→ Task item
Transcribe the records below exactly as they appear.

BEGIN Data extract

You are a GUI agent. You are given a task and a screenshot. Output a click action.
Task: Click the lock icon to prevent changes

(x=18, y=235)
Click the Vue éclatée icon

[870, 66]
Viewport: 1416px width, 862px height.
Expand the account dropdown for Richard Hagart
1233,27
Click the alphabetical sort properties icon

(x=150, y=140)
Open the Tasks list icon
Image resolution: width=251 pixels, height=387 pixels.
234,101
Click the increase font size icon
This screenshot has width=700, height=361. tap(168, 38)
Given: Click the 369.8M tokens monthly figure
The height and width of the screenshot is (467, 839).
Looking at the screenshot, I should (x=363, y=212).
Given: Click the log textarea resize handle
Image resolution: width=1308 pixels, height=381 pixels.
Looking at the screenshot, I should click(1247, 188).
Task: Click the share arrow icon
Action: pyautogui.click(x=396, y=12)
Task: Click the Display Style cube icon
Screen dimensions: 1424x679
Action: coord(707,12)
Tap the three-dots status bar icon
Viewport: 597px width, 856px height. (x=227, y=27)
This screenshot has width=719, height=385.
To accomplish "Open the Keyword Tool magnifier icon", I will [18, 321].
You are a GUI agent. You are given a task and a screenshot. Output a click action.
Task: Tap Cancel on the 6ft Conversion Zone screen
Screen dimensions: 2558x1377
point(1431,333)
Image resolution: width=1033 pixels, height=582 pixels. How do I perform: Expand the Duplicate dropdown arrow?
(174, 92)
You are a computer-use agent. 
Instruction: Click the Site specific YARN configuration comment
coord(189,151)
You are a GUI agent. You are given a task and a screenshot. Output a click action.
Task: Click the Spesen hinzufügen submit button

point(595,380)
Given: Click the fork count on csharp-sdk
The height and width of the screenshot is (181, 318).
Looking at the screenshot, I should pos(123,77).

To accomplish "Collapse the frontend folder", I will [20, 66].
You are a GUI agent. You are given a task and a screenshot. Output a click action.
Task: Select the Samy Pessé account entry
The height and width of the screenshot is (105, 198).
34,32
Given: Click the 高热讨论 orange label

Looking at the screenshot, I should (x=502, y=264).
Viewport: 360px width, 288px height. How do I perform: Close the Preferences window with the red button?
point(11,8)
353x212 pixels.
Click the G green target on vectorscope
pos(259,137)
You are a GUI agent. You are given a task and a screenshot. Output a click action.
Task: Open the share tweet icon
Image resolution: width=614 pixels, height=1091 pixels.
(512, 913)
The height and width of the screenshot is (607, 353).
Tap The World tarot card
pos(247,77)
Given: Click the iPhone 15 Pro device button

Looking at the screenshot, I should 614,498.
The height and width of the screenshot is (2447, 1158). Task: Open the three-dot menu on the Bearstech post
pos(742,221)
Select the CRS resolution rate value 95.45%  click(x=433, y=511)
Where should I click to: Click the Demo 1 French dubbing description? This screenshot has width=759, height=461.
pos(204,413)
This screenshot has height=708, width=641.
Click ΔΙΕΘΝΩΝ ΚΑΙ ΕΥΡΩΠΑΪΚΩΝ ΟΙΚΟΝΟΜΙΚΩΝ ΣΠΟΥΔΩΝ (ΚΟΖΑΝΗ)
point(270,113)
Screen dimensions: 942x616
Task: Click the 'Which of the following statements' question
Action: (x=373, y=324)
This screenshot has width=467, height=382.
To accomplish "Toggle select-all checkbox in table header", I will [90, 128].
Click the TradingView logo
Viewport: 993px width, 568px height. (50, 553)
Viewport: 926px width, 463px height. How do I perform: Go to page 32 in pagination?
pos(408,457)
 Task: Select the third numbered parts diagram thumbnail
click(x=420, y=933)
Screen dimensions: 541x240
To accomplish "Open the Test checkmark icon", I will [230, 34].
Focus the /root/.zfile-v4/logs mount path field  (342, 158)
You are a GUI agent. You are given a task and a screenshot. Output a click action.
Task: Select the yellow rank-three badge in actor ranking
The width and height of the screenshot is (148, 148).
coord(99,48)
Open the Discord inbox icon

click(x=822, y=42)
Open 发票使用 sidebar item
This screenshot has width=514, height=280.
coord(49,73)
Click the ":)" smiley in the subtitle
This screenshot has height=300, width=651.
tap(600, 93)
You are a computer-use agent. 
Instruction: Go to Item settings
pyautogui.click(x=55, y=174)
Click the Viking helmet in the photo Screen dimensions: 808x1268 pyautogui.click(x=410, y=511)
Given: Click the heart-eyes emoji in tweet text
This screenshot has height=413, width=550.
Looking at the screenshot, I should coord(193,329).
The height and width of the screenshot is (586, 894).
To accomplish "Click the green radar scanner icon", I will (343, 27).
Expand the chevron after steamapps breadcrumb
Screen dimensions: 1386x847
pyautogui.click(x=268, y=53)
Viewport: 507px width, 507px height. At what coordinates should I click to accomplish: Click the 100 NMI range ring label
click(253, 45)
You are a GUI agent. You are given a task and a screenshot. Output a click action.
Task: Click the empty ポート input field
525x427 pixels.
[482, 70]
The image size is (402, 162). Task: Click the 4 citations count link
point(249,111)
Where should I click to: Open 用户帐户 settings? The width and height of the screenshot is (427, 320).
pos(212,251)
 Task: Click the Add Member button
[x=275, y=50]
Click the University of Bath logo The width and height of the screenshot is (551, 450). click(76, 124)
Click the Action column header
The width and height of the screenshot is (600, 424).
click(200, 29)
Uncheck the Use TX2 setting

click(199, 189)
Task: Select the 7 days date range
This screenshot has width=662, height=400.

END Data extract

→ Exercise output
You are a GUI agent. You are given a task and a screenshot. Output a click action.
Task: Click the lock icon to prevent changes

(x=18, y=235)
Click the Vue éclatée icon

[870, 66]
Viewport: 1416px width, 862px height.
Expand the account dropdown for Richard Hagart
1233,27
Click the alphabetical sort properties icon

(x=150, y=140)
Open the Tasks list icon
Image resolution: width=251 pixels, height=387 pixels.
234,101
Click the increase font size icon
This screenshot has width=700, height=361. tap(168, 38)
Given: Click the 369.8M tokens monthly figure
The height and width of the screenshot is (467, 839).
Looking at the screenshot, I should (x=363, y=212).
Given: Click the log textarea resize handle
Image resolution: width=1308 pixels, height=381 pixels.
Looking at the screenshot, I should click(1247, 188).
Task: Click the share arrow icon
Action: pyautogui.click(x=396, y=12)
Task: Click the Display Style cube icon
Screen dimensions: 1424x679
Action: coord(707,12)
Tap the three-dots status bar icon
Viewport: 597px width, 856px height. (x=227, y=27)
This screenshot has width=719, height=385.
To accomplish "Open the Keyword Tool magnifier icon", I will [18, 321].
You are a GUI agent. You are given a task and a screenshot. Output a click action.
Task: Tap Cancel on the 6ft Conversion Zone screen
Screen dimensions: 2558x1377
point(1431,333)
Image resolution: width=1033 pixels, height=582 pixels. How do I perform: Expand the Duplicate dropdown arrow?
(174, 92)
You are a computer-use agent. 
Instruction: Click the Site specific YARN configuration comment
coord(189,151)
You are a GUI agent. You are given a task and a screenshot. Output a click action.
Task: Click the Spesen hinzufügen submit button

point(595,380)
Given: Click the fork count on csharp-sdk
The height and width of the screenshot is (181, 318).
Looking at the screenshot, I should pos(123,77).

To accomplish "Collapse the frontend folder", I will [20, 66].
You are a GUI agent. You are given a task and a screenshot. Output a click action.
Task: Select the Samy Pessé account entry
The height and width of the screenshot is (105, 198).
34,32
Given: Click the 高热讨论 orange label

Looking at the screenshot, I should (x=502, y=264).
Viewport: 360px width, 288px height. How do I perform: Close the Preferences window with the red button?
point(11,8)
353x212 pixels.
Click the G green target on vectorscope
pos(259,137)
You are a GUI agent. You are given a task and a screenshot. Output a click action.
Task: Open the share tweet icon
Image resolution: width=614 pixels, height=1091 pixels.
(512, 913)
The height and width of the screenshot is (607, 353).
Tap The World tarot card
pos(247,77)
Given: Click the iPhone 15 Pro device button

Looking at the screenshot, I should 614,498.
The height and width of the screenshot is (2447, 1158). Task: Open the three-dot menu on the Bearstech post
pos(742,221)
Select the CRS resolution rate value 95.45%  click(x=433, y=511)
Where should I click to: Click the Demo 1 French dubbing description? This screenshot has width=759, height=461.
pos(204,413)
This screenshot has height=708, width=641.
Click ΔΙΕΘΝΩΝ ΚΑΙ ΕΥΡΩΠΑΪΚΩΝ ΟΙΚΟΝΟΜΙΚΩΝ ΣΠΟΥΔΩΝ (ΚΟΖΑΝΗ)
point(270,113)
Screen dimensions: 942x616
Task: Click the 'Which of the following statements' question
Action: (x=373, y=324)
This screenshot has width=467, height=382.
To accomplish "Toggle select-all checkbox in table header", I will [90, 128].
Click the TradingView logo
Viewport: 993px width, 568px height. (50, 553)
Viewport: 926px width, 463px height. How do I perform: Go to page 32 in pagination?
pos(408,457)
 Task: Select the third numbered parts diagram thumbnail
click(x=420, y=933)
Screen dimensions: 541x240
To accomplish "Open the Test checkmark icon", I will [230, 34].
Focus the /root/.zfile-v4/logs mount path field  (342, 158)
You are a GUI agent. You are given a task and a screenshot. Output a click action.
Task: Select the yellow rank-three badge in actor ranking
The width and height of the screenshot is (148, 148).
coord(99,48)
Open the Discord inbox icon

click(x=822, y=42)
Open 发票使用 sidebar item
This screenshot has width=514, height=280.
coord(49,73)
Click the ":)" smiley in the subtitle
This screenshot has height=300, width=651.
tap(600, 93)
You are a computer-use agent. 
Instruction: Go to Item settings
pyautogui.click(x=55, y=174)
Click the Viking helmet in the photo Screen dimensions: 808x1268 pyautogui.click(x=410, y=511)
Given: Click the heart-eyes emoji in tweet text
This screenshot has height=413, width=550.
Looking at the screenshot, I should coord(193,329).
The height and width of the screenshot is (586, 894).
To accomplish "Click the green radar scanner icon", I will (343, 27).
Expand the chevron after steamapps breadcrumb
Screen dimensions: 1386x847
pyautogui.click(x=268, y=53)
Viewport: 507px width, 507px height. At what coordinates should I click to accomplish: Click the 100 NMI range ring label
click(253, 45)
You are a GUI agent. You are given a task and a screenshot. Output a click action.
Task: Click the empty ポート input field
525x427 pixels.
[482, 70]
The image size is (402, 162). Task: Click the 4 citations count link
point(249,111)
Where should I click to: Open 用户帐户 settings? The width and height of the screenshot is (427, 320).
pos(212,251)
 Task: Click the Add Member button
[x=275, y=50]
Click the University of Bath logo The width and height of the screenshot is (551, 450). click(76, 124)
Click the Action column header
The width and height of the screenshot is (600, 424).
click(200, 29)
Uncheck the Use TX2 setting

click(199, 189)
Task: Select the 7 days date range
This screenshot has width=662, height=400.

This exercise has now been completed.